Rich, do you mean the antivirals (such as valaciclovir) are bio-toxins?
Or do you mean the Herpes viruses are/create bio-toxins? (I ask since I’m taking valaciclovir for a long time)
Thanks!
I’ve read your response to my question, thanks for the explanation!
I’ll keep taking my antiviral and look in to your advice!
Thanks again!
Yes, very interesting that an herb you buy in the form of Artemesin I think it is did better than the antivirals.
You can buy artensuate on line. Dr. Cheney used this and/or wormwood (switch and spit method), but this is the first study I have seen that documented its effects. Here is a chart comparing treatment options from the HHV-6 Foundation web site. Notice the excellent profile for artensuate https://hhv-6foundation.org/clinicians/hhv-6-treatment
swish and spit method
Betty Mekdici
Why would swishing product in mouth and spitting be beneficial?
Is swish and spit just for wormwood?
My doc thinks chronic fatigue may be caused by gut inflammation directly (via proinflammatory cytokines) and indirectly via disturbed deep sleep. Microbiome changes are downstream from gut inflammation. Inflammation may be present even if the gut “looks normal” during EGD and colonoscopy and GI docs won’t take biopsies in this case, but if they did it would show inflammation. He says IBS is supposed to be a neuroligical condition and it’s diagnosed when GI symptoms are present but no inflammation is seen during colonoscopy. But if they took biopsies they would show inflammation in many cases. He did a bunch of tests on me that are normally used for diagnosing IBD and they did show inflammation (with no active infection) even though it wasn’t seen during colonoscopy. So now I’m on Mesalamine, which is a first line drug used for UC and Crohn’s, and Gastrocrom, a mast cell stabilizer. Keeping my fingers crossed.

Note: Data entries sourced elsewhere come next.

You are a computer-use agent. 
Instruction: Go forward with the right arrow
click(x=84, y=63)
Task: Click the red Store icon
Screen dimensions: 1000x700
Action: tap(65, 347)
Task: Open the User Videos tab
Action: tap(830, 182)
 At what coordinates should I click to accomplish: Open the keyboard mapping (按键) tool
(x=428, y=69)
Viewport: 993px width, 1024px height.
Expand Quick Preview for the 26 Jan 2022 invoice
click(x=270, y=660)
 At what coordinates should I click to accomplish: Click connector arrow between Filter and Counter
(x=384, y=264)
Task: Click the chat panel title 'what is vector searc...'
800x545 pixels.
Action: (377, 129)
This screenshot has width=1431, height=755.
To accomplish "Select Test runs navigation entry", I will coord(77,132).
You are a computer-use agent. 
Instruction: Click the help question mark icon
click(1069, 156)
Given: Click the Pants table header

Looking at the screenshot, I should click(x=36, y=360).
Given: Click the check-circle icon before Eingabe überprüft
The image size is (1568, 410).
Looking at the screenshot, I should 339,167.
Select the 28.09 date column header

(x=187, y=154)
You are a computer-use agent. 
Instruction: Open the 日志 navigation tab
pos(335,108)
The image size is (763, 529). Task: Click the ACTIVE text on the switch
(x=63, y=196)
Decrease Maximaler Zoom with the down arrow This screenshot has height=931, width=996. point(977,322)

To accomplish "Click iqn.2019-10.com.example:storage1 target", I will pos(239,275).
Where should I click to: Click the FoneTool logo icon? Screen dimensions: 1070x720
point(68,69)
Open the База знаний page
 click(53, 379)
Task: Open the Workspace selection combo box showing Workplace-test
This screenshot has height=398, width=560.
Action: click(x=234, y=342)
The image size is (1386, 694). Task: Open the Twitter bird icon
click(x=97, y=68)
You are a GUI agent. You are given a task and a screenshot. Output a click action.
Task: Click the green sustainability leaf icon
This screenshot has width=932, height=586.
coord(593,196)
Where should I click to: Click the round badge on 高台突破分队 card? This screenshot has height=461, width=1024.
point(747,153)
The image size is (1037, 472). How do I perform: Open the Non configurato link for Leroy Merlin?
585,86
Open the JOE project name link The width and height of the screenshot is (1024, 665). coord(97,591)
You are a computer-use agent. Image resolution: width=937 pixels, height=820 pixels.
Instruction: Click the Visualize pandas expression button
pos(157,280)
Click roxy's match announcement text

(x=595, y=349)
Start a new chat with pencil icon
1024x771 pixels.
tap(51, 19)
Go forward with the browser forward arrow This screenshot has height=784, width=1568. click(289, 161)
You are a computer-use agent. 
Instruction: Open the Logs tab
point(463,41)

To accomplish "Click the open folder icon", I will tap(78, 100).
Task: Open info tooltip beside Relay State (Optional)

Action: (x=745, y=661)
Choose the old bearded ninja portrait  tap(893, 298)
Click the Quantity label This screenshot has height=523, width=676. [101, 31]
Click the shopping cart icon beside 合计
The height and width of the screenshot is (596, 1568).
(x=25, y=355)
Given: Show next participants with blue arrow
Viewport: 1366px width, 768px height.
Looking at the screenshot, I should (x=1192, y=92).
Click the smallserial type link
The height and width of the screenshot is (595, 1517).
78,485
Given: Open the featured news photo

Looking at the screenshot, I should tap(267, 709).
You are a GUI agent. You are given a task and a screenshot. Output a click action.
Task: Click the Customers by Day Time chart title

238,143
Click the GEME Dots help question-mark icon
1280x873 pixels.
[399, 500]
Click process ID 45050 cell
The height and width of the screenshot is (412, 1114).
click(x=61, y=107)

Mast cells seem almost sure to be implicated in IBD and IBS.
Dr. Skip Pridken noticed many of his IBS patients had abnormal looking tissue when he scoped them. His present partner, a PhD Virologist at Uni of Alabama – Birmingham, are in stage three of a dual antiviral drug treatment protocol. The Virologist found active viral infections in the Intestonal tissue of Skip’s IBS patients that had ME/CFS.